# It's Sunday what schwinns did we find this week??? WEEKLEY THREAD



## vintage2wheel (May 5, 2013)

Its Sunday what prewar/vintage Schwinn bikes/parts/history did we find this week???

Post some pictures and tell us the story behind your find.


----------



## jd56 (May 5, 2013)

*Well....here's what I found this past week but....*

I had to post something but, I did not get this....yet

I ratchet jawed about a CL listing call I had and the guy call on this last week that wants some JC Higgins Flightliner parts. Which I no longer have. he seemed to think I was a tanklight collector (working on it). But, he asked if I would try to locate them. 
So part of my addiction is the search and it seemed to be a challenge.
Later in the conversation he mentioned he had a Schwinn that he didn't want. And if I could find him the parts he needs then he would do a trade.

He sent me some pics and here is one of the pics....







....to say the least.... yes, I was motivated....the search continues. 
Not much out there on rear rack tailight parts and tanklight parts though.

But, you asked what I found, I just don't own it....that's about it for this past week.


----------



## mruiz (May 5, 2013)

JD
 looks like a hornet, Corvettes did not have tanks.  Mite clean up nice.
 Mitch


----------



## Nickinator (May 5, 2013)

looks like a jaguar.

Nick.


----------



## jd56 (May 5, 2013)

Many have said it looked to be a Jag, well those on the schwinn forum did anyway.

The owner is avoiding my calls so I doubt this will come to pass.


----------



## scrubbinrims (May 5, 2013)

I bought a 24 inch Schwinn Hornet with roached fenders from a nearby auction that I listed on ebay today.
I know the little guys are worth big bucks these days, but I haven't been paying close attention...I think it's the canti frame ones...
Chris


----------



## mruiz (May 5, 2013)

Chris 
 Did you find info on that front drum brake? Nice Dx there.
 Mitch


----------



## Obi-Wan Schwinnobi (May 5, 2013)

*just picked this up*

View attachment 95102
now im broke and homeless


----------



## mruiz (May 5, 2013)

*fatbar*

OK how much did it set you back?
 I can only dream of having one.
 Mitch


----------



## Champy (May 5, 2013)

*65*

65 Varsity in very nice shape.


----------



## Ozark Flyer (May 5, 2013)

fatbar said:


> View attachment 95102
> now im broke




You are my hero. I would be broke _and_ divorced.  Wow!  WOW!


----------



## dave the wave (May 5, 2013)

*1940 dx*

with rare front and rear expander brakes.


----------



## looneymatthew (May 5, 2013)

*Cool find*



dave the wave said:


> with rare front and rear expander brakes.

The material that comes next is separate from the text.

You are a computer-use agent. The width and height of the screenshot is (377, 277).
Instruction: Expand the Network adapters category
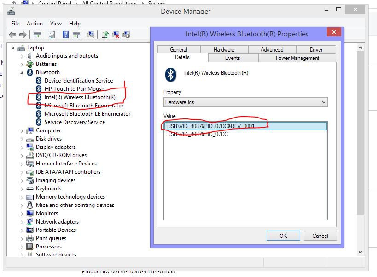(x=22, y=222)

That thing looks super fresh out of the backyard weeds. love it  . front and back brakes.   where did that thing turn up at?


----------



## Tim the Skid (May 5, 2013)

*Great Find!*



fatbar said:


> View attachment 95102
> now im broke




Wow! Can't wait to see this one put back together.  Tim


----------



## Dave K (May 5, 2013)

scrubbinrims said:


> I bought a 24 inch Schwinn Hornet with roached fenders from a nearby auction that I listed on ebay today.
> I know the little guys are worth big bucks these days, but I haven't been paying close attention...I think it's the canti frame ones...
> Chris
> View attachment 95099




I don't think the 24" bikes are going for the big bucks like 20" bikes are.


----------



## momona (May 5, 2013)

Dave K said:


> I don't think the 24" bikes are going for the big bucks like 20" bikes are.




There's money in that tank... But yeah, it's the tiny ones that have been pulling in the high bids on eBay.

Dig the red wheels!


----------